Pinouts are very similar, its sjust the 85 has 6? PWM ouputs where as the 45 has 3

With the exception of some errata, the only difference between the processors is the amount of memory. They all have four pins that are capable of generating a PWM signal. One output is only inverted making it not generally useful in the Arduino world.

Panici: The BAT file is basically a command that would be typed into a Windows Command (Terminal/MS-DOS) window. It's just put in a file so you don't have to retype it every time.

Install AVRdude for windows, and run the bat file by clicking on it.

Awesome, thanks! I figured the command-line should work, but I wasn't certain if it needed to run through the Arduino software instead. Much appreciated!

I am using the Arduino 1.0 platform with my UNO as an ISPAVR based upon Ladyada’s code. I have one of her ZIF prototype boards configured as a 28 pin burner and I have modified it to support the ATtiny85.

I am using the MIT boards and variants:

So far, everything seems to work OK with the standard set of libraries … of course, they are bloated somewhat, but I will eventually try some of the ‘tiny specific’ releases.

  • Ray

mrburnette: I am using the Arduino 1.0 platform with my UNO as an ISPAVR based upon Ladyada's code. I have one of her ZIF prototype boards configured as a 28 pin burner and I have modified it to support the ATtiny85.

I am using the MIT boards and variants: http://hlt.media.mit.edu/?p=1695

So far, everything seems to work OK with the standard set of libraries ... of course, they are bloated somewhat, but I will eventually try some of the 'tiny specific' releases.

  • Ray

Old thread

Hi All,

Hope this is the right place to post this. Im fairly new to the ATtiny85 but I want to make a series of wireless sensors, using NRF24L01+ transceivers and DS18B20 temperature sensors.

As you need 5 pins for the NRF24L01 and one pin for the DS18B20, I believe I will need to use PB5, and hence use HVSP to program the chip.

Based on what I have read, I think I can use http://www.rickety.us/2010/03/arduino-avr-high-voltage-serial-programmer/ to reset the chip each time I need to program it, and then write the code in the Arduino IDE, and compile it to generate the hex file to be uploaded.

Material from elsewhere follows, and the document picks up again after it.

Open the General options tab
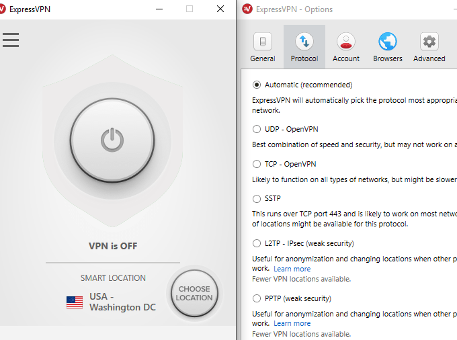Image resolution: width=457 pixels, height=340 pixels. (x=262, y=47)
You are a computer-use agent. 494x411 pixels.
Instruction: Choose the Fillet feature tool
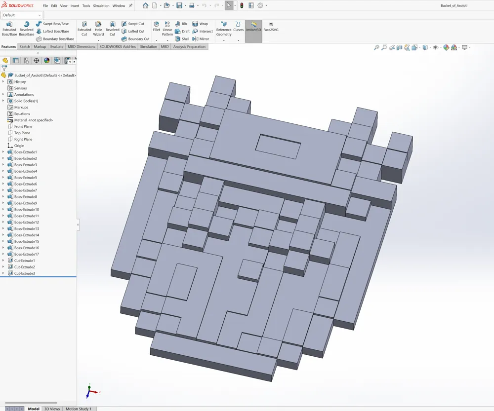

This is where I get confused.

Do I just need to upload it to the chip using the ArduinoISP sketch and AVRDude?(I have a uno to use as the programmer). Or do I have to flash the chip to disable the reset before uploading the hex.

Is there anyway to modify the ArduinoISP to program the chip directly using HVSP?

Thanks

Kihon

kihon: As you need 5 pins for the NRF24L01 and one pin for the DS18B20, I believe I will need to use PB5, and hence use HVSP to program the chip.

The NRF24L01 needs 5 pins all by itself (4 for SPI plus "CE"). You might be able to share a pin with the DS18B20 but it complicates things.

OTOH, disabling the RESET pin during software development is for masochists. Much better to develop on (eg.) a Tiny84 and save the Tiny85 for the final build.

Or just use Tiny84s.

Can you use the 84 like the 85? If i'm thinking properly, the 84 only has like two PWM pins.

funkyguy4000: If i'm thinking properly, the 84 only has like two PWM pins.

Four.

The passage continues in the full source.